The rescue went well, otherwise. Until sFshzenKlyrn melted their little toy boat. I could use some swimming lessons, let me tell you. 

Pappy Tax-Cut. In case those of you living in Madagascar haven't heard, Dubya got his big fat tax-cut, which will dole out an average of $1 million to each of America's 400 richest multi-millionaires (Dubya's principal constituency), about $58 million a year to the wealthiest 1%, and nothing to the poorest families. This will be funded over the next 11 years at the expense of any federal efforts to provide adequate health care, education, and now limited assistance to the needy and the working poor -- not that any such efforts were forthcoming from the current caveman Congress. Even the so-called "compromise" amount of $1.35 trillion is a fiction, based on phased introduction of the bill's key provisions, which will ultimately cost the treasury in excess of $4 trillion. 

Of course, all you'll read about in the papers is the check you'll be getting from the IRS in the coming months -- $300 (or so) for individuals, and so on. Never mind how much you pay for health insurance, if you can afford it at all. 
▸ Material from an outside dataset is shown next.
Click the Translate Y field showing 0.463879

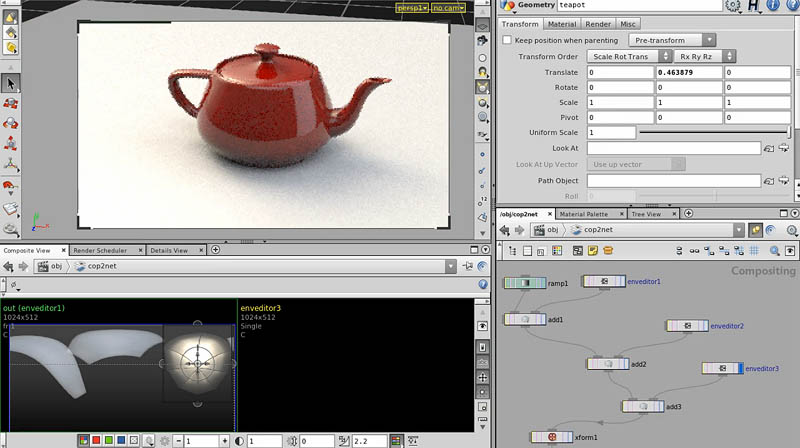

It's that same old magic formula Grampa Reagan's handlers worked to perfection. Big tax cut for the rich, with a bone thrown to the middle class to get most voters on board. Then spend a pile on the Pentagon to float high-tech industry. That way there's nothing left for those pesky social programs we're told we despise so much. Where are the Democrats? Missing in action, as usual. No filibuster on this one, even though it scuttles any chance for the development of a progressive agenda in the coming years. 

But that's okay, folks....cuz the check's in the mail!!!